One of the more dramatic effects of global warming is shrinking glaciers around the globe. 10 to 20 percent of glacier ice in the European Alps, for example, has been lost in less than two decades, and half the volume of the mountain range’s glacier ice has melted away since 1850.
Thinning and melting rates in Alaskan glaciers more than doubled over the last decade, African glaciers have declined by 60 to 70 percent since the 1900s, and most Pacific glaciers are also receding. Summer ice coverage in the Arctic could disappear entirely within a decade, and Glacier National Park may not have any glaciers by 2030.
This isn’t just destructive to wildlife and ecosystems. Given their locations, glaciers can serve as crucial supplies of fresh water for various human populations — and as they shrink year after year, those supplies tighten.
The latest example comes from a new report by The Cryosphere, which documents the shrinkage of glaciers in the Andes mountain range of South America. The glaciers have shrunk by at least a third, and possibly as much as half, since the 1970s alone. And the worst loss has been seen in the smaller, lower altitude glaciers which supply fresh water for many of the continent’s residents, according to a round-up of the report by Reuters:
Climate change has shrunk Andean glaciers between 30 and 50% since the 1970s and could melt many of them away altogether in coming years, according to a study published on Tuesday in the journal Cryosphere.
Andean glaciers, a vital source of fresh water for tens of millions of South Americans, are retreating at their fastest rates in more than 300 years, according to the most comprehensive review of Andean ice loss so far.
The study included data on about half of all Andean glaciers in South America, and blamed the ice loss on an average temperature rise of 0.7 degree Celsius over the past 70 years. [...]
The researchers also warned that future warming could totally wipe out the smaller glaciers found at lower altitudes that store and release fresh water for downstream communities.

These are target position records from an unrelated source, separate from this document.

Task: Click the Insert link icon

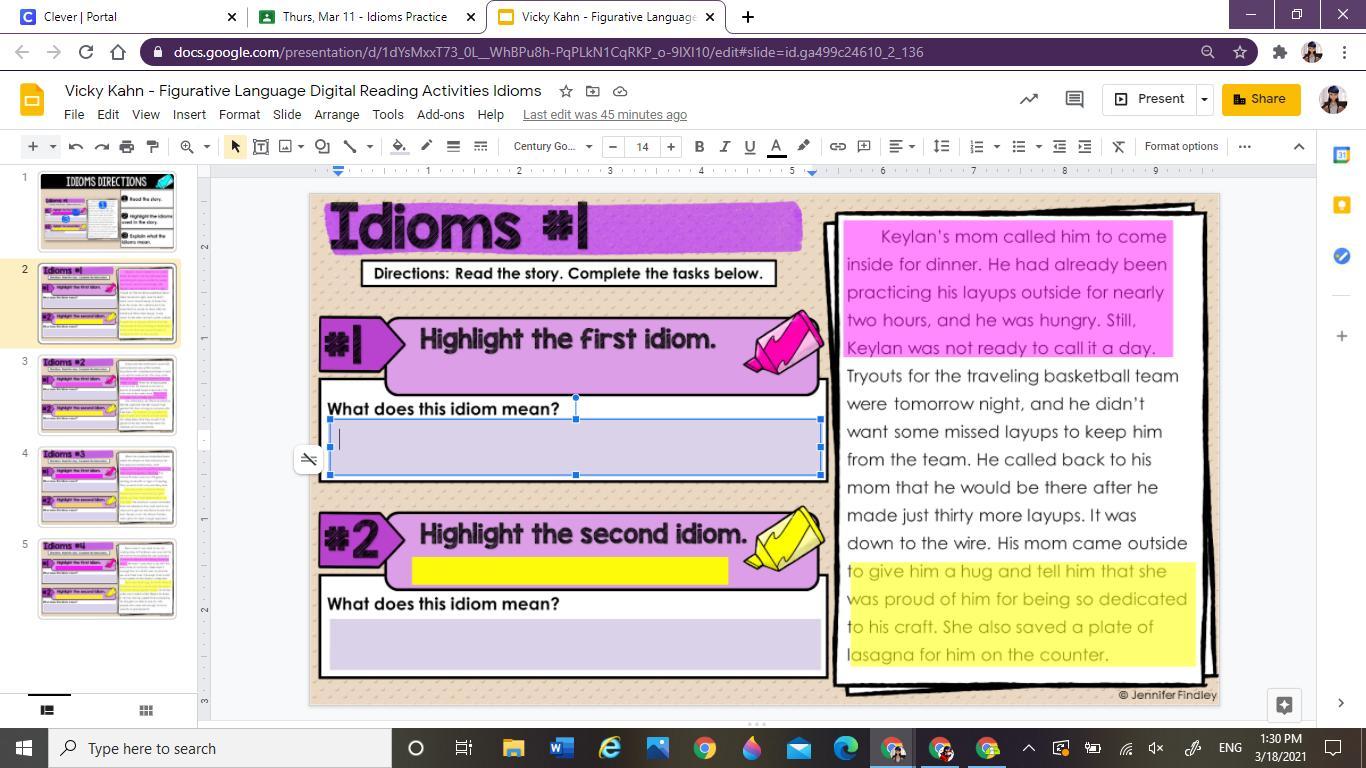Action: (838, 146)
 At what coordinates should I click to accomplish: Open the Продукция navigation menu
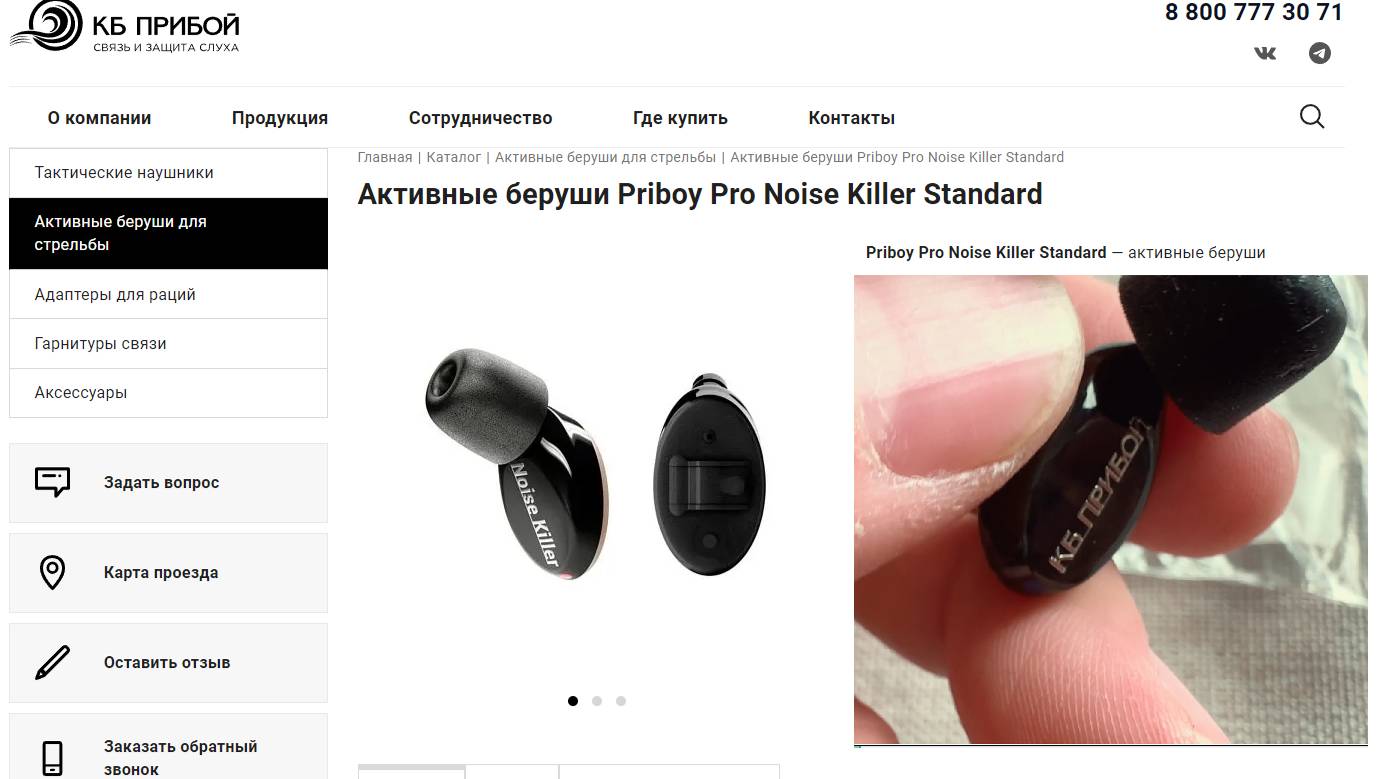click(280, 118)
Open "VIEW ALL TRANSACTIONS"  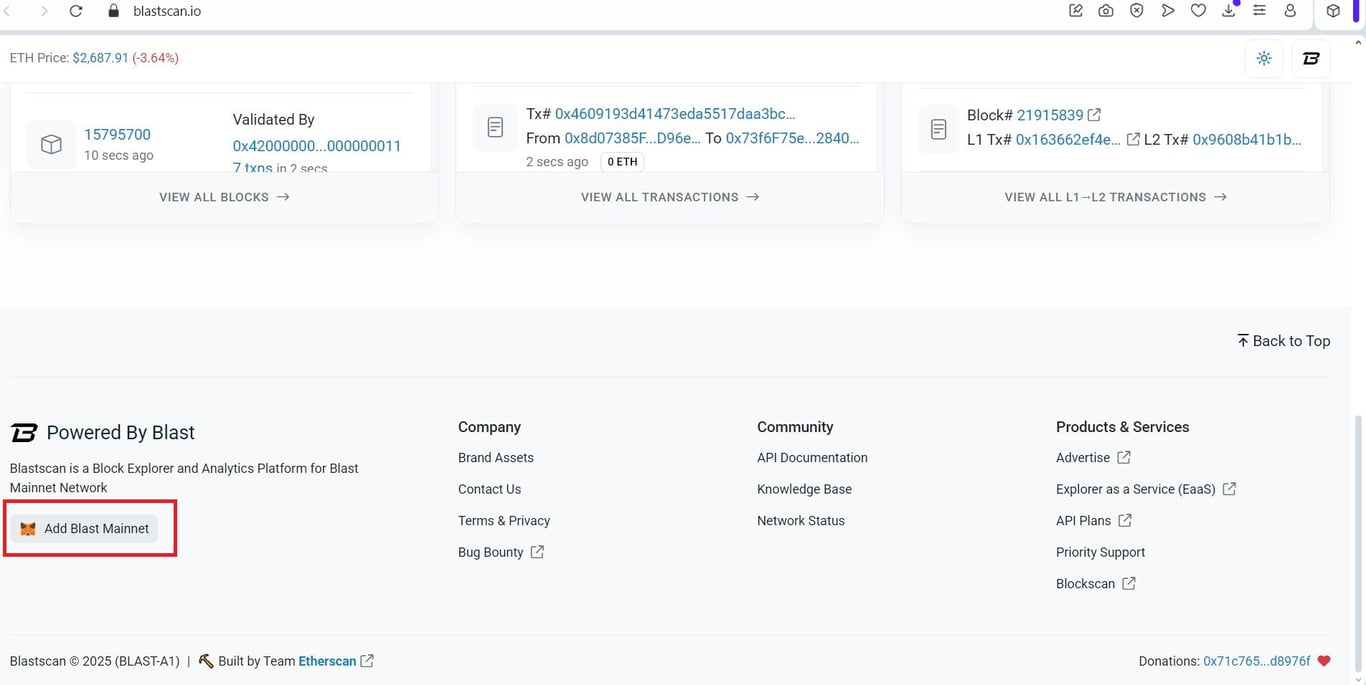click(x=668, y=197)
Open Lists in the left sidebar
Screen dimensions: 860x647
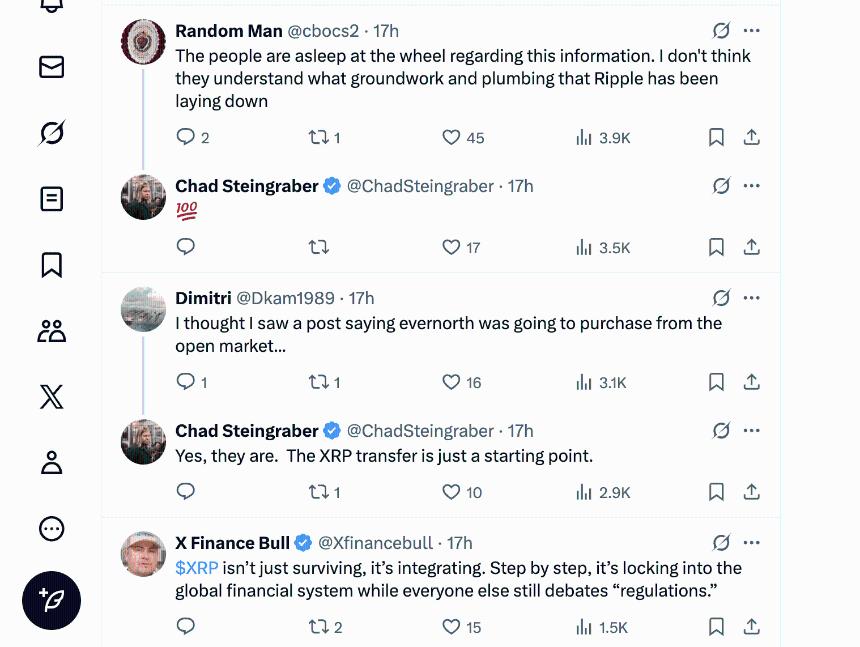tap(51, 199)
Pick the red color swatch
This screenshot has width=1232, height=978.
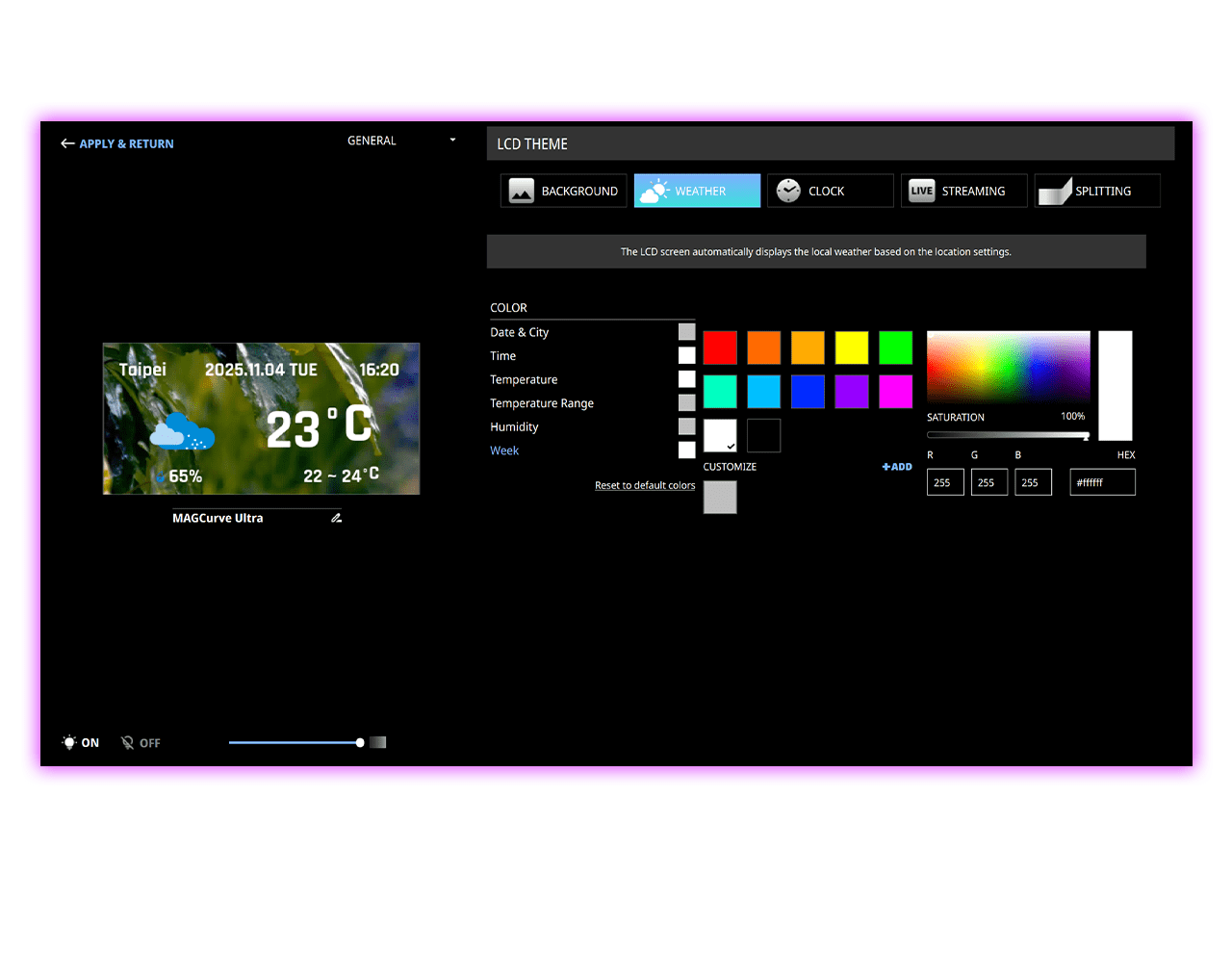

The plot above tracks the changes in surface area for the various glaciers in the Andes since the Little Ice Age in the mid-17th to early-18th centuries. The measurements prior to 1940 were put together from studies of debris associated with the glaciers, and reconstructed from aerial photographs after that point. The drop-off in the second half of the 20th Century is precipitous.
The Zongo Glacier (the red squares) managed to avoid the dramatic shrinkage of the other glaciers because it sits at a higher altitude. The lower altitude glaciers are more vulnerable to temperature shifts, and thus have seen the worst of the melting. They’re also the glaciers that supply fresh water for both the agriculture and consumption of large populations in the arid regions of Peru and Bolivia, serving as a buffer for those communities during the dry season from May/June to August/September.
As the glaciers recede, that buffer shrinks, leaving those water supplies ever more strained. Meanwhile, the tendency of global warming to drive more extreme weather patterns could exacerbate the severity of the dry season, dealing a double blow to the people of Peru and Bolivia.